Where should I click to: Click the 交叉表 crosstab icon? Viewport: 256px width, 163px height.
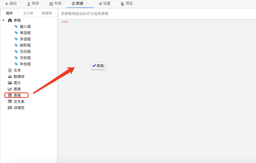point(10,102)
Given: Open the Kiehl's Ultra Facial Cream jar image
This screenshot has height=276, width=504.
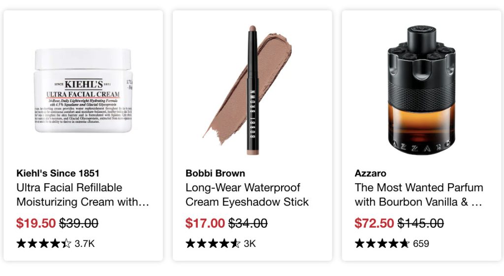Looking at the screenshot, I should click(x=83, y=90).
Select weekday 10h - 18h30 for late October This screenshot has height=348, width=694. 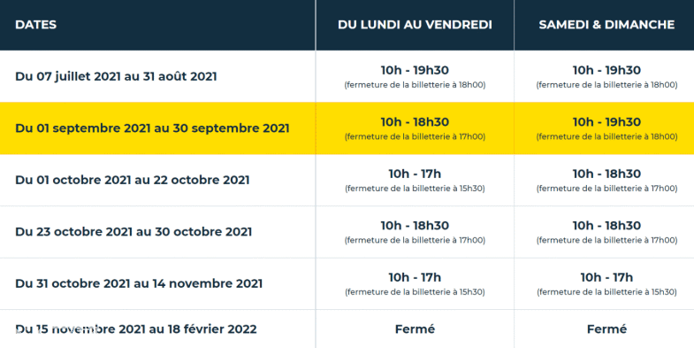click(415, 226)
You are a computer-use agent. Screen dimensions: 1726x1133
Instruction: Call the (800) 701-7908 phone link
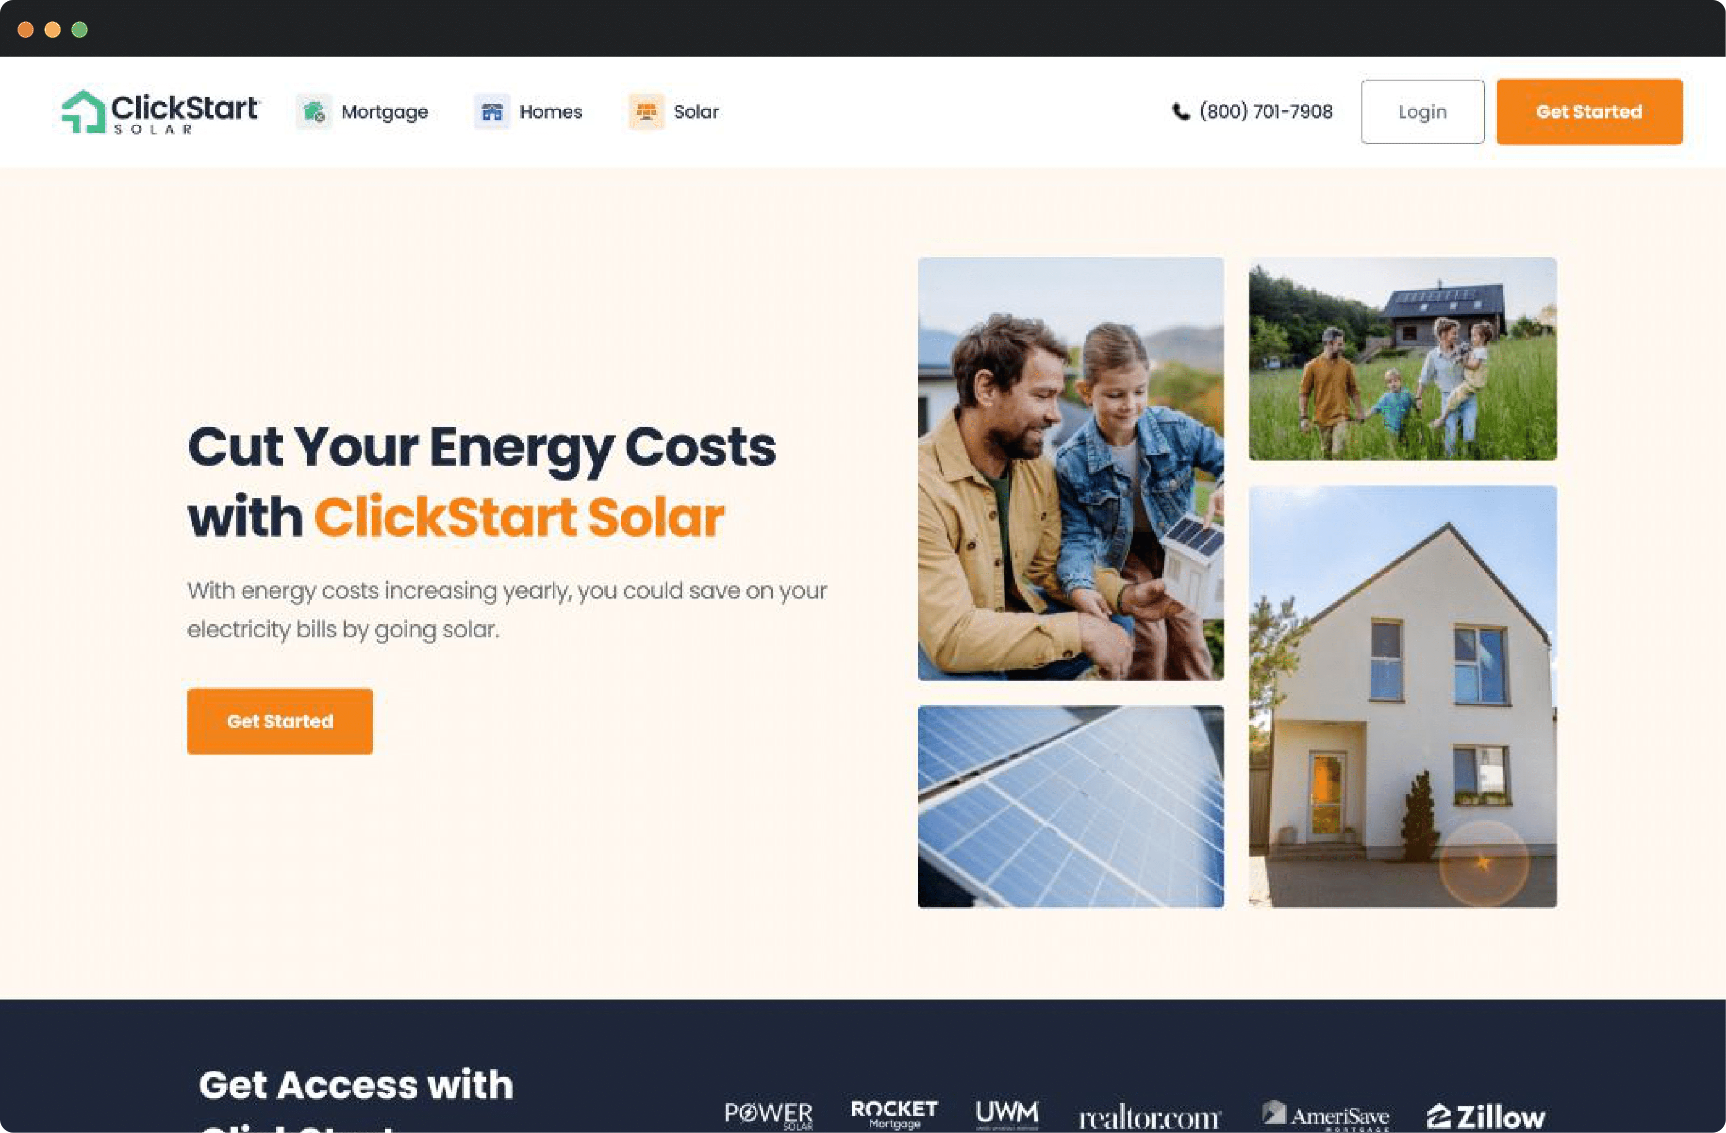[1265, 112]
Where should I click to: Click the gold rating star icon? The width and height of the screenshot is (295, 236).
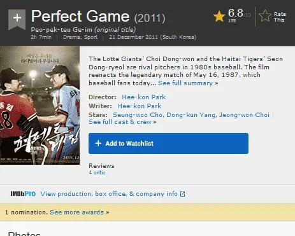tap(219, 17)
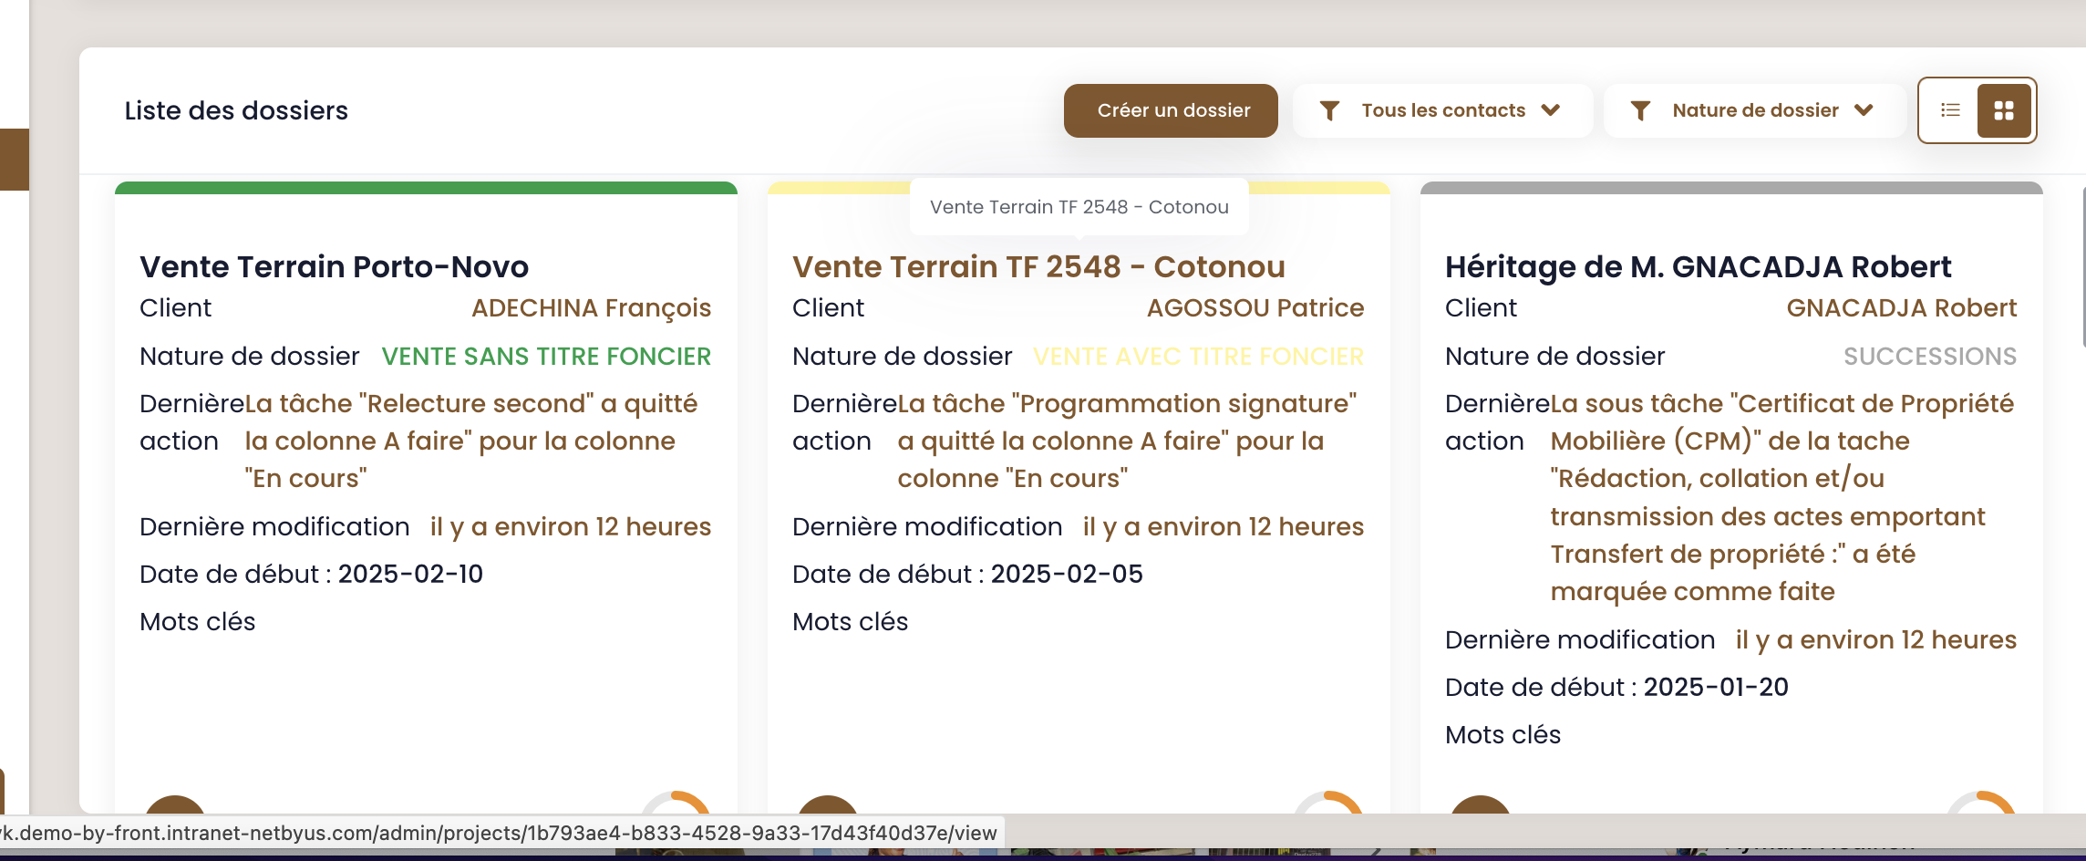
Task: Click the funnel icon beside Nature de dossier
Action: (x=1640, y=110)
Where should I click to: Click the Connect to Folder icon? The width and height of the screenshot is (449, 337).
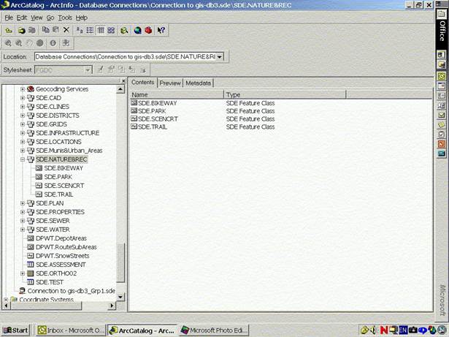[20, 30]
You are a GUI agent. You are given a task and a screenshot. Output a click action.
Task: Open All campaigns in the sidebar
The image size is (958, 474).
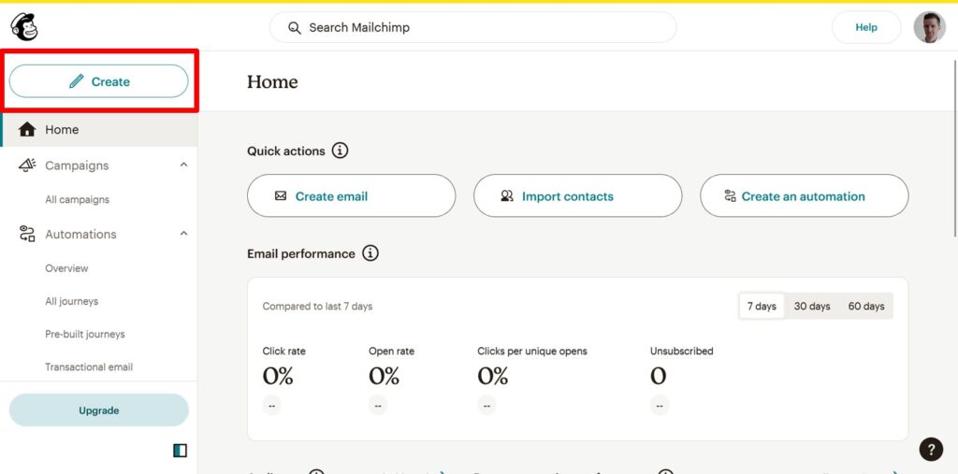tap(77, 199)
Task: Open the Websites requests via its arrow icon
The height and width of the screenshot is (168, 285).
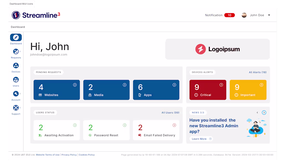Action: pyautogui.click(x=75, y=85)
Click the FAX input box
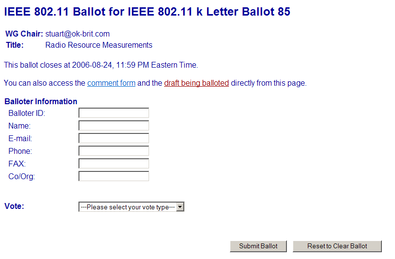This screenshot has width=395, height=259. coord(113,164)
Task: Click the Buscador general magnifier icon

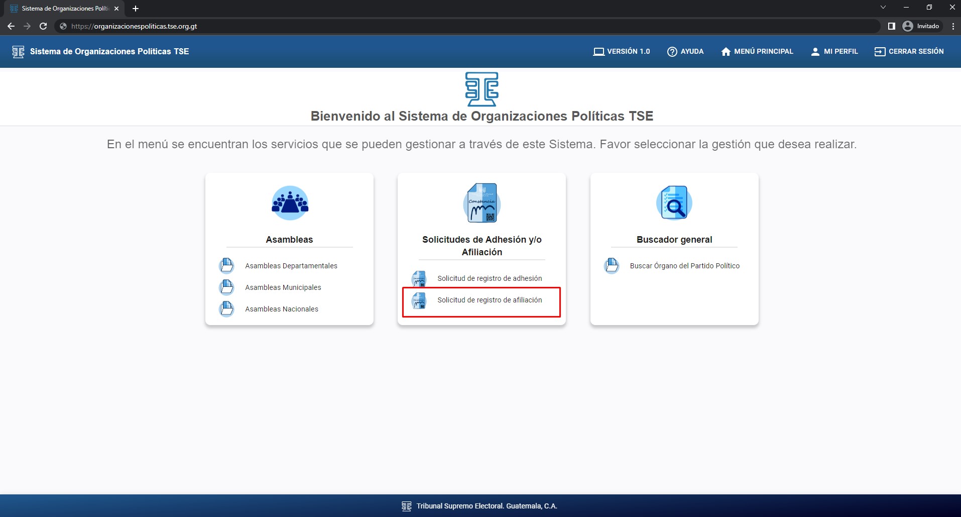Action: [x=674, y=203]
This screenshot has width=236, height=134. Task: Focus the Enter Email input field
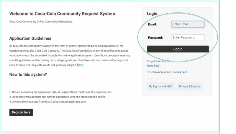[188, 24]
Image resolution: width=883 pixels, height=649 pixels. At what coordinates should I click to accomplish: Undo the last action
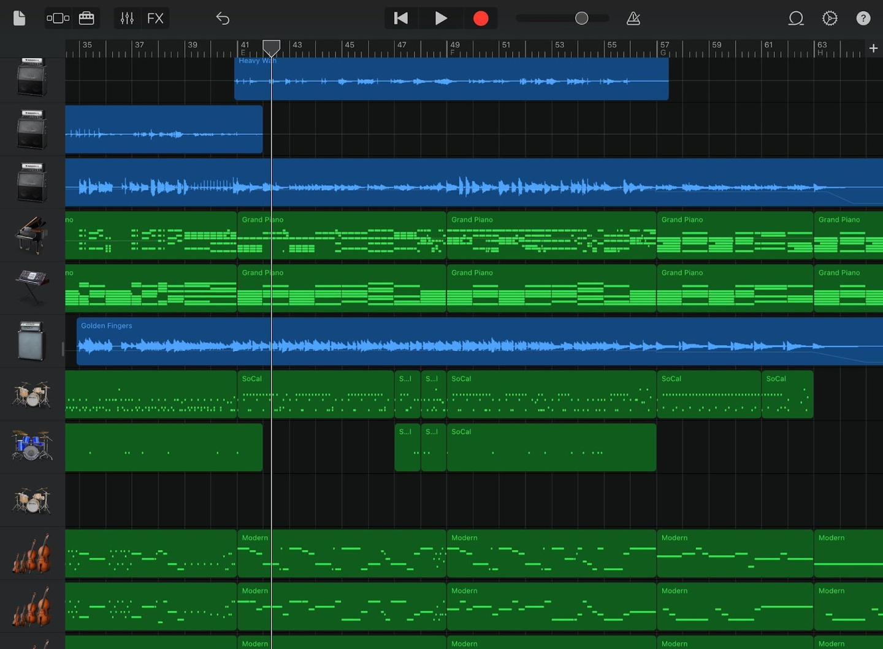(223, 18)
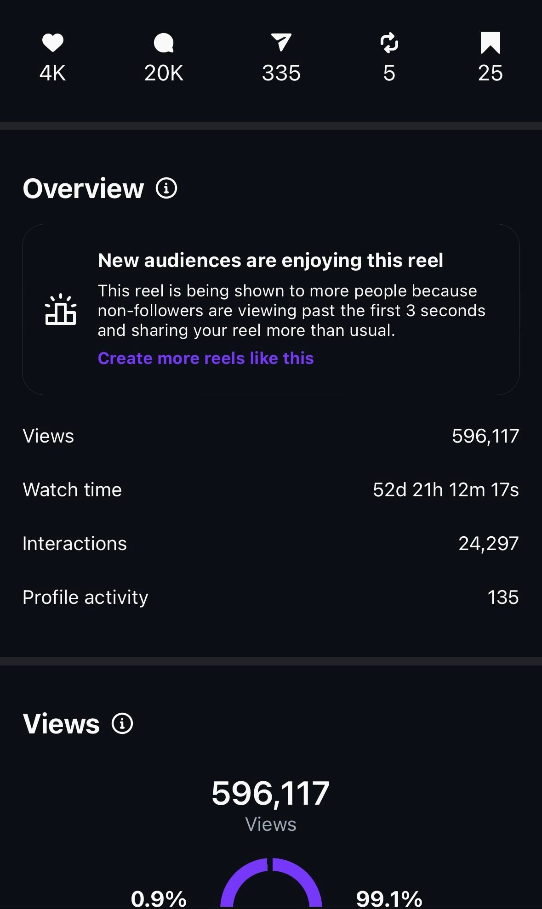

· · · · · · ·

Your objective – Please find, in the entries above, every line where "agent" occurs, and copy it.

Your response –
You are a computer-use agent. Screen dimensions: 1726x1133
You are a GUI agent. You are given a task and a screenshot. Output a click action.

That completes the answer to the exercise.